Avaliação de Aprendizagem: visa aferir o
conhecimento adquirido pelo trabalhador e o respectivo grau de assimilação após
a realização da capacitação.
EAD: segundo Decreto nº 9.057/2017, caracteriza-se a Educação a Distância como modalidade educacional na qual a mediação didático-pedagógica nos processos de ensino e aprendizagem ocorre com a utilização de
meios e tecnologias de informação e comunicação, com estudantes e
professores desenvolvendo atividades educativas em lugares ou tempos diversos.

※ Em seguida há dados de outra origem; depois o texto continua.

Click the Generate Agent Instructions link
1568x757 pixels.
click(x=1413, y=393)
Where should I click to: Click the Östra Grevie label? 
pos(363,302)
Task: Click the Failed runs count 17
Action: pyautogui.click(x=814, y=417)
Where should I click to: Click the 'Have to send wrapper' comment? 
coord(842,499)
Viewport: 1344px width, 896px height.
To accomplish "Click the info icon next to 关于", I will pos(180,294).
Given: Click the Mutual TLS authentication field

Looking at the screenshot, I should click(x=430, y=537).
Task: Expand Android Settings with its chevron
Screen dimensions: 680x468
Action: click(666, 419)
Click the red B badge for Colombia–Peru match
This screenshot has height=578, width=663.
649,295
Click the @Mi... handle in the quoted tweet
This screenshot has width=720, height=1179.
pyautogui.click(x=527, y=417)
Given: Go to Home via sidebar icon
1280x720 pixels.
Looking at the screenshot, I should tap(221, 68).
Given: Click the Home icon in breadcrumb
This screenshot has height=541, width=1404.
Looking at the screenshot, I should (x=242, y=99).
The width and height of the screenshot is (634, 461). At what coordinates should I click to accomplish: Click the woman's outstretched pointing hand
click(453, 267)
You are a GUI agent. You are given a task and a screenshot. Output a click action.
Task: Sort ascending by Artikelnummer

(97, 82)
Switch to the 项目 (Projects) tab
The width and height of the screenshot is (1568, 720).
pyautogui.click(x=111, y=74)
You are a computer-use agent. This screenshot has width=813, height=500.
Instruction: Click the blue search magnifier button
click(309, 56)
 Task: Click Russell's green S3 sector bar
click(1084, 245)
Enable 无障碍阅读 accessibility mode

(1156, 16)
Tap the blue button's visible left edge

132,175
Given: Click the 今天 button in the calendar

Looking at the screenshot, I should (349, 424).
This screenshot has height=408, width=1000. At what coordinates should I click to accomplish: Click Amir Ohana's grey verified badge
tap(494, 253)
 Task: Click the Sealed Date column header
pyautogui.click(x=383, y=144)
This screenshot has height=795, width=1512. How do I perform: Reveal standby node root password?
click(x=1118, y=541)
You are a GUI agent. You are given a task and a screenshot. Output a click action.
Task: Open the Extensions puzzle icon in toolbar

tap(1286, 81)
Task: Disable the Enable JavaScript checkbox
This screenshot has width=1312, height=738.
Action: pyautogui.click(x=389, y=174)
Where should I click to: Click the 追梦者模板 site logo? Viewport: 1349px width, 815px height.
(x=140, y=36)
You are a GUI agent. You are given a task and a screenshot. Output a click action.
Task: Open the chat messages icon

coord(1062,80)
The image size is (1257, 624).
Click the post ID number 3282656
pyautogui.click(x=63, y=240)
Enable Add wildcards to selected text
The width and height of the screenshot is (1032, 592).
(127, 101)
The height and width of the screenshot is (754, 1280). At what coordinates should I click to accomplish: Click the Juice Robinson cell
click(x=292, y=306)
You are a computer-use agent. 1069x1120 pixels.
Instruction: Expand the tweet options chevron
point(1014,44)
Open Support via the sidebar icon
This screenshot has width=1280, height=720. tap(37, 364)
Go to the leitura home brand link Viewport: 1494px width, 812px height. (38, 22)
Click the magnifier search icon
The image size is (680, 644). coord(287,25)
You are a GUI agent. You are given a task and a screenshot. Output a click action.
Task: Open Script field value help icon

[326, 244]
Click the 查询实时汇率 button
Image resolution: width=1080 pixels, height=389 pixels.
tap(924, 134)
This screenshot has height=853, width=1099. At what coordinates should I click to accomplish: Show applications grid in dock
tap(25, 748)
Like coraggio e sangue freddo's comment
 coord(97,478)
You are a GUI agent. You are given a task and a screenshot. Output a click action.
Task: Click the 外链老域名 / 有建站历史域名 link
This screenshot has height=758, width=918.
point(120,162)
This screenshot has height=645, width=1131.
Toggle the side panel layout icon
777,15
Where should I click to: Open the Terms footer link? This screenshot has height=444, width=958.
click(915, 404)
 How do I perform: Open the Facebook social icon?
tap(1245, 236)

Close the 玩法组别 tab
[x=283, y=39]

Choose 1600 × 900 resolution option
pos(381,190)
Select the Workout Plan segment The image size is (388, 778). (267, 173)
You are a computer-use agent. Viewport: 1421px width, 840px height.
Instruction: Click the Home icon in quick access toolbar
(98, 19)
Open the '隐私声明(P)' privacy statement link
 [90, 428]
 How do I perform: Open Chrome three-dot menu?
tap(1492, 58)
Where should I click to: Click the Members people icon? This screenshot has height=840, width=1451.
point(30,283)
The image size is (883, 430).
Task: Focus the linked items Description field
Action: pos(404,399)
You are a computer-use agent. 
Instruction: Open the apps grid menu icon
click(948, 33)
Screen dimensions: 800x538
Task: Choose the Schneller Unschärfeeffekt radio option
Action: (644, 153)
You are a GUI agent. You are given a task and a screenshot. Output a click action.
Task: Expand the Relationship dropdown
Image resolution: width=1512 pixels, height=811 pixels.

Ensino semipresencial: conjugação de atividades
presenciais obrigatórias com outras atividades educacionais que podem ser
realizadas sem a presença física do participante em sala de aula, utilizando
recursos didáticos com suporte da tecnologia, de material impresso e/ou de
outros meios de comunicação.
Projeto pedagógico: instrumento de concepção do
processo ensino-aprendizagem. Nele devese registrar o objetivo da aprendizagem,
a estratégia pedagógica escolhida para a formação e capacitação dos
trabalhadores, bem como todas as informações que estejam envolvidas no
processo.
Instrumentos para potencialização do aprendizado:
recursos, ferramentas, dinâmicas e tecnologias de comunicação que tenham como
objetivo tornar mais eficaz o processo de ensino- aprendizagem.
Log: registro informatizado de acesso ao sistema. Ex.: log de acesso: registro de acessos; login: registro de entrada; logoff: registro de saída.